**Assignment**.
In the data below, locate the line containing "Given: Toggle the" and the line containing "This screenshot has width=980, height=551.", then retype both and everything between them exactly. Pictures are not part of the copy.

**Data shown**.
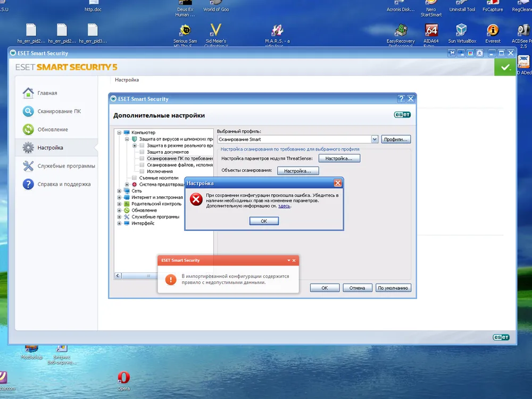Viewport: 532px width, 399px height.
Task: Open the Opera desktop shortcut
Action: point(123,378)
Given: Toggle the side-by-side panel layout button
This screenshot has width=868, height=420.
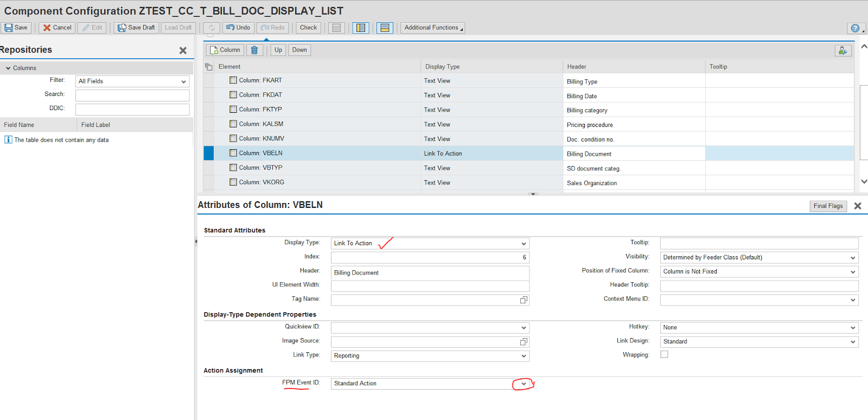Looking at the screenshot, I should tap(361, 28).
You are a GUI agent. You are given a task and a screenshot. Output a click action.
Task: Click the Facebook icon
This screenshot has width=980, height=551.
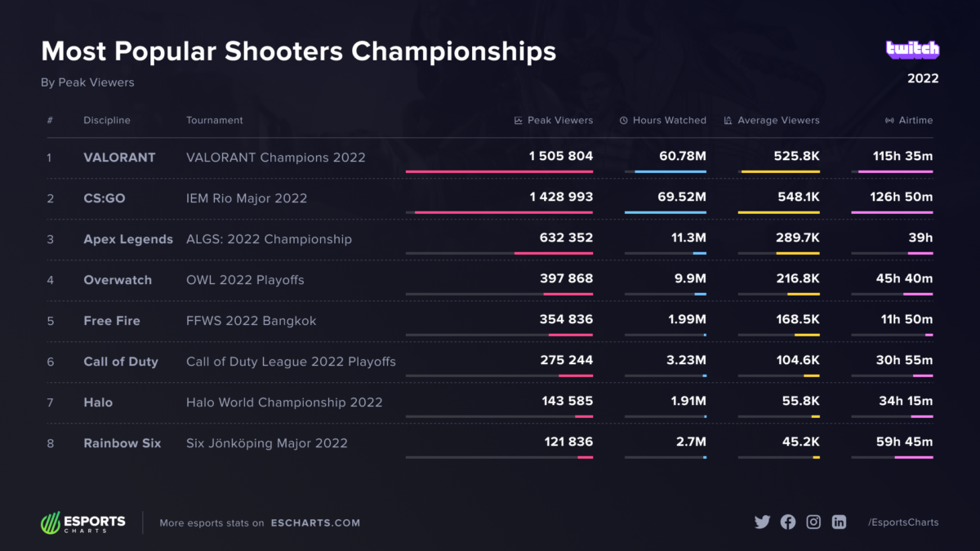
...
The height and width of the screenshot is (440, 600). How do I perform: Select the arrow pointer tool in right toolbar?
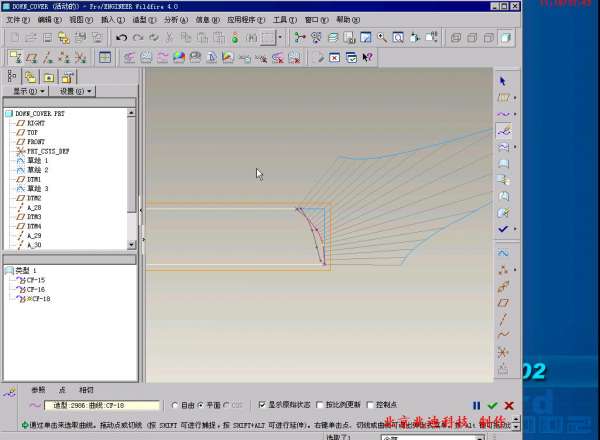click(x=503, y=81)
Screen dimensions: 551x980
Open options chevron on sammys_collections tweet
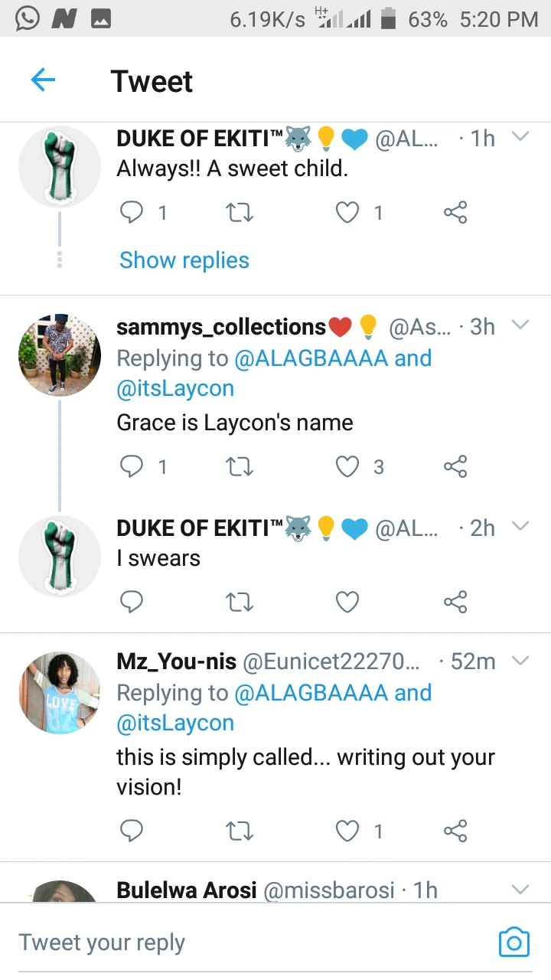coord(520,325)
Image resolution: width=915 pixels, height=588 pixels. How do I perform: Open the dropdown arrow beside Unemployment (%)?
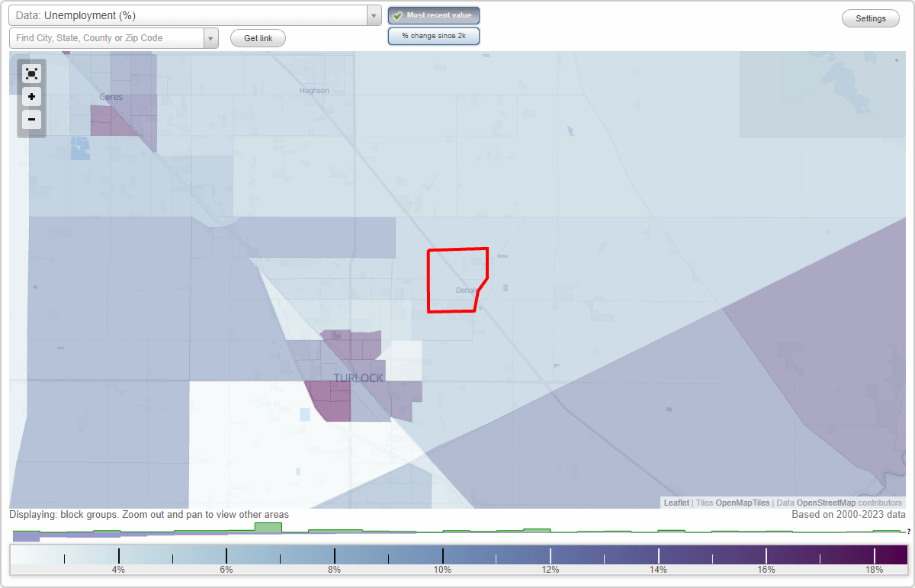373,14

**Completed task**.
Given: Toggle the side-by-side panel layout button
This screenshot has width=868, height=420.
Looking at the screenshot, I should tap(361, 28).
You are a GUI agent. You are given a task and a screenshot. Output a click action.
Task: Click the Facebook icon
This screenshot has width=980, height=551.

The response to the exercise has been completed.